Isn't the  wishlist  filled by _users_ rather than packagers?

One could ask the same for s/users/upstreamdevs/, i.e. an upstream
developer's interest in getting software included in the Fedora package
collection is not sufficient, if nobody volunteers to do the packaging
(which sometimes is a *lot* of effort due to bundled stuff or dozens
of unpackaged dependencies).
With regard to a single person showing interest in a package (with no
other existing packager being interested enough to be the reviewer), the
current sponsorship process is risky, because it makes it possible to join
quickly (==> with the sponsor fixing the package up to its approval) but
without the submitter having planned long-term commitment.
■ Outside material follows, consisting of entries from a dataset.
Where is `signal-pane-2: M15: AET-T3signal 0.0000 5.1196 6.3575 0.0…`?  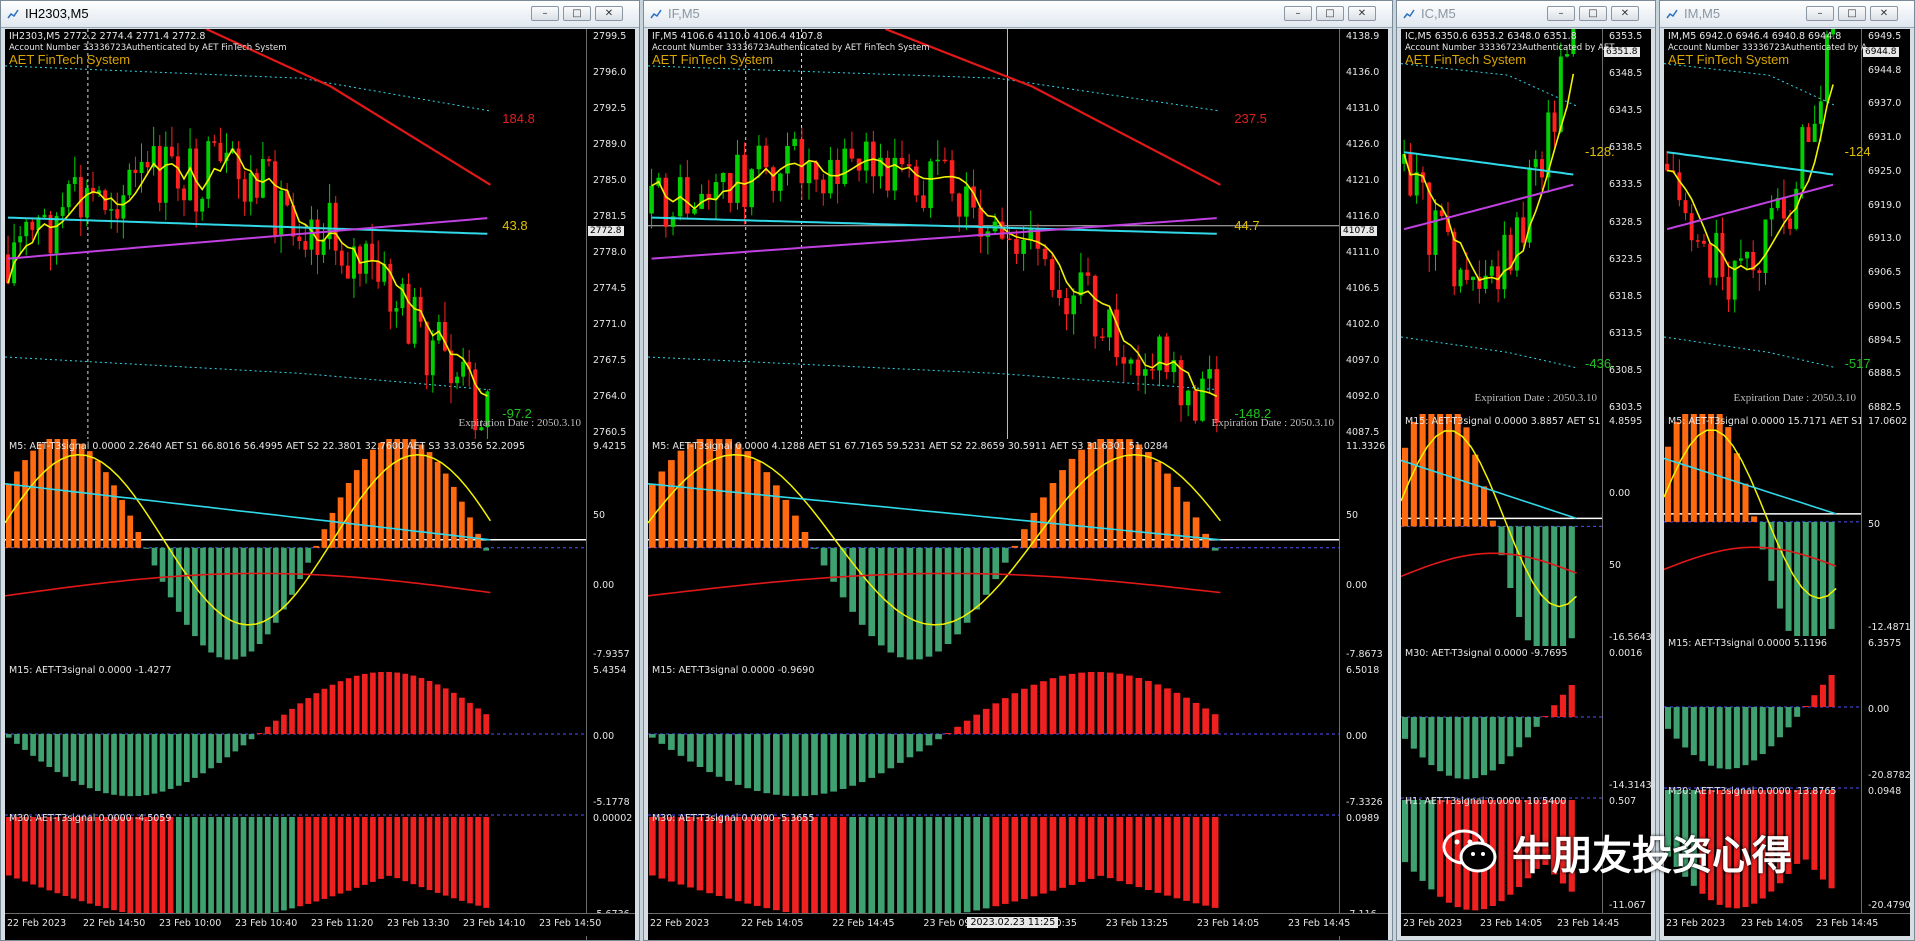 signal-pane-2: M15: AET-T3signal 0.0000 5.1196 6.3575 0.0… is located at coordinates (1787, 710).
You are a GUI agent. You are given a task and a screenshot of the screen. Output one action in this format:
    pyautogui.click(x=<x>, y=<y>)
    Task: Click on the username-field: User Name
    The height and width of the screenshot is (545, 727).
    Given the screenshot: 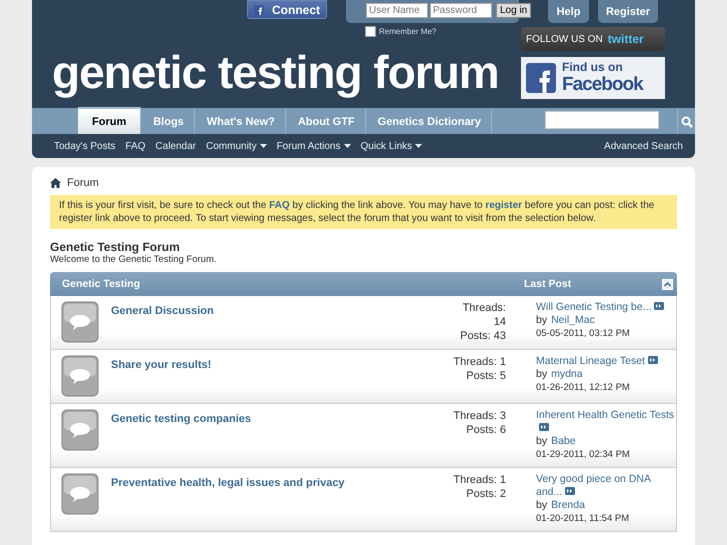 What is the action you would take?
    pyautogui.click(x=397, y=10)
    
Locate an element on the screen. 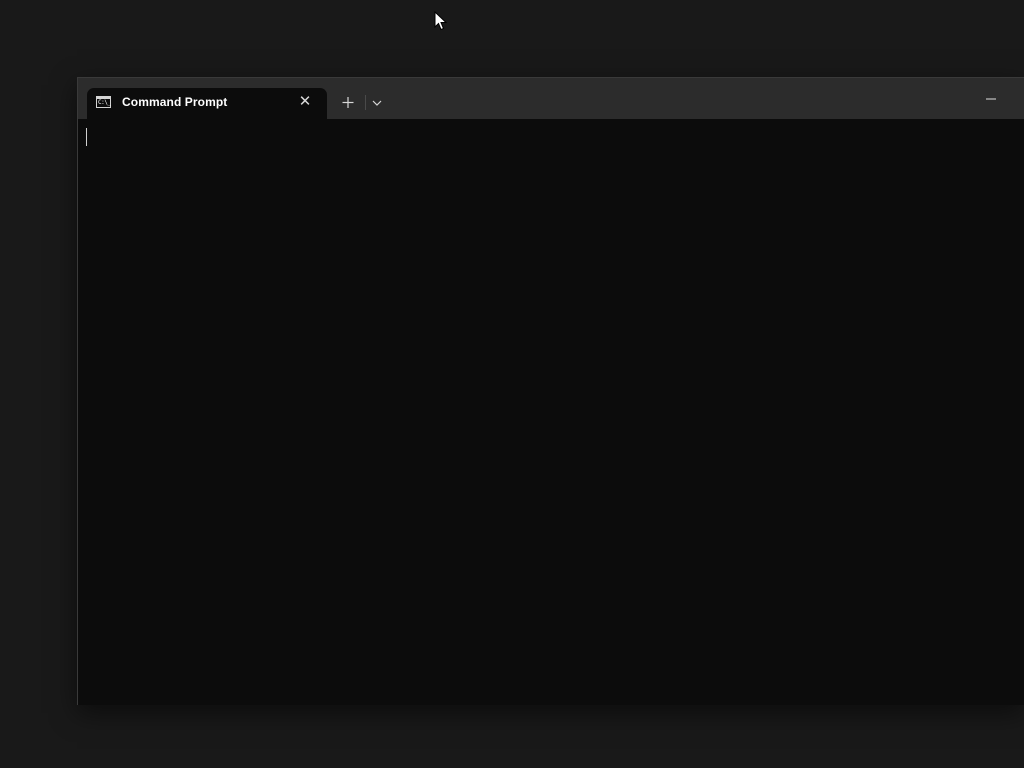 The height and width of the screenshot is (768, 1024). command-prompt-icon-text: C:\_ is located at coordinates (104, 102).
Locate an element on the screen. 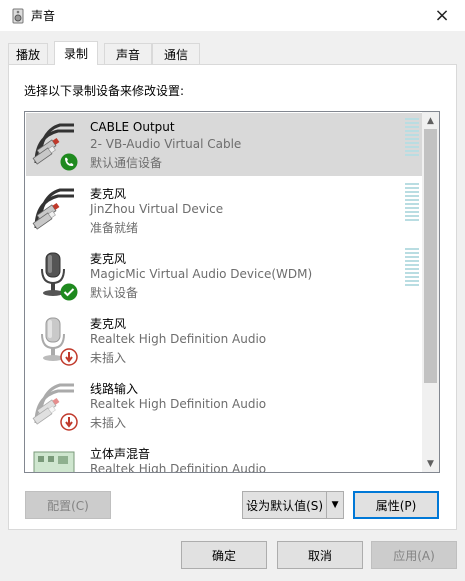 The height and width of the screenshot is (581, 465). title-bar: 声音 × is located at coordinates (232, 16).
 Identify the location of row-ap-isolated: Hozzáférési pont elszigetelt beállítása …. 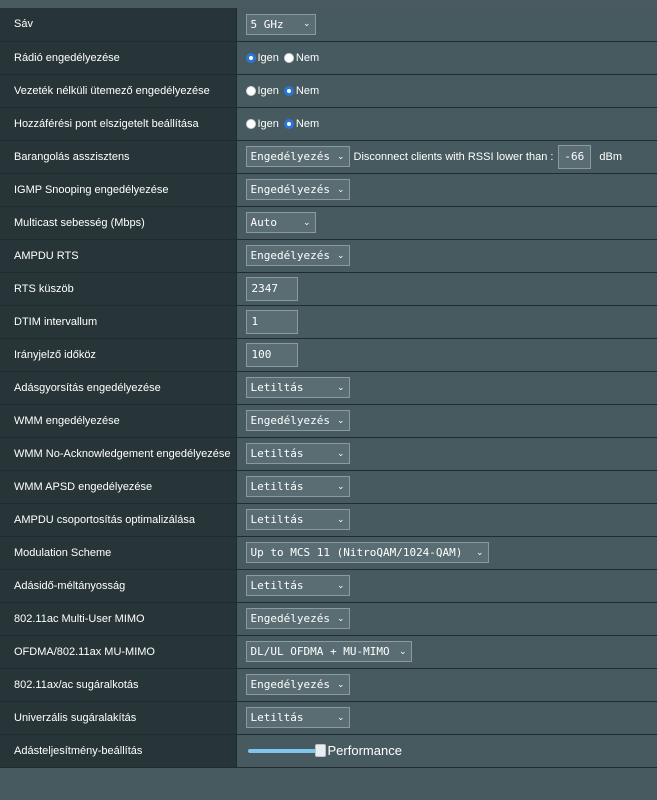
(328, 124).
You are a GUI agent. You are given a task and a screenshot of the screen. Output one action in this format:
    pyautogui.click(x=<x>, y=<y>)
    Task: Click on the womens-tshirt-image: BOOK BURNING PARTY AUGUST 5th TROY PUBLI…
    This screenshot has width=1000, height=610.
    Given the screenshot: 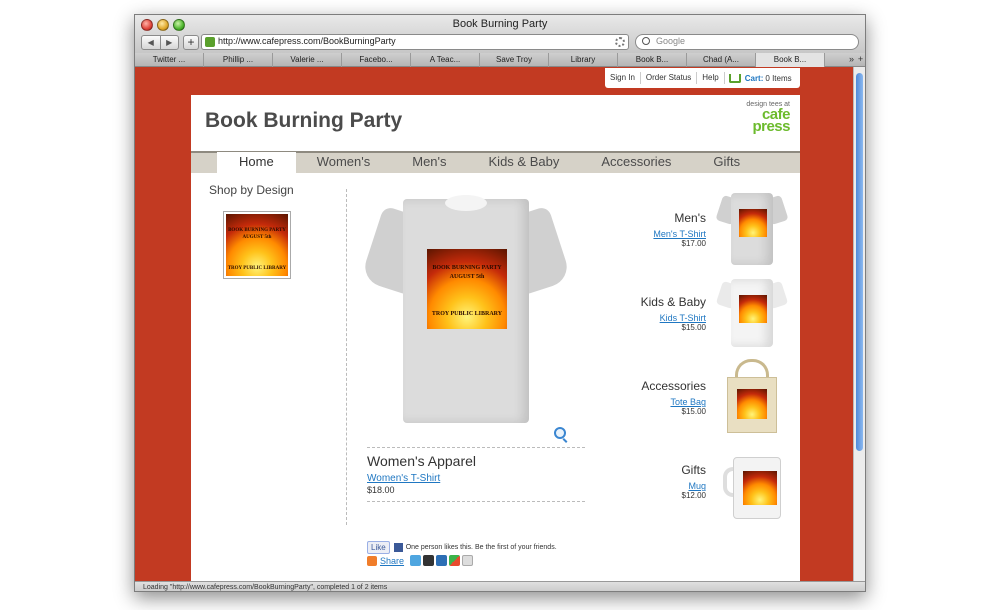 What is the action you would take?
    pyautogui.click(x=466, y=307)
And for the second part, that somebody has "a good connection with
upstream", I'm not sure how that will help, *if* not even one packager
is available. Worse if the single person with interest in the software
also doesn't want to become the Fedora packager for it.

IMO, the whole co-maintainer dilemma is that once there is first packager
(aka "the package owner"), everyone else hopes that the package is taken
care of (read: the existing packager does all the work). Of course, in
case of bugs or a package getting out-of-date, still nobody is willing to
contribute.

Else it would work like this:

  1. find an area of interest, e.g. a package in need of fixes/updates/upgrades
  2. contact the current packager -->  SOURCERPMNAME-owner @ fedoraproject .org
     and ask whether co-maintenance access would be granted
     (of course, another dilemma here are non-responsive maintainers,
      but we have lists where to ask whenever somebody doesn't respond)
  3. if sponsorship is needed, propose the plan from steps 1+2 on a public
     list

For step 2, it would be interesting to learn which package owners would not
want to grant access and why.

Step 3 may need visible/perceivable motivation, perhaps a pointer to activity
in other parts of the Fedora Project (or outside of it), and possibly a pointer
to previous/past packaging work. Should be doable. Even if no RPM packaging
has been done before, oh my god, one could ask a sponsor to skim over a
proposed patch or revert a brown-paperbag commit in git even.


What I cannot take serious: if someone has submitted a package review
request in 2010 and in 2012 complains that the package is still in the queue.
If during such a long time, the submitter has not tried to review the own
package (or a different package in the queue) in accordance with the
guidelines. Very strange are also package submitters, who "talk to themselves"
by posting src.rpm updates in bugzilla without feedback from any reviewer,
but again without saying themselves "hey, I could take a look at the
ReviewGuidelines page myself and try to figure out whether my package is
ready, and if I think it's ready, join a list and announce that".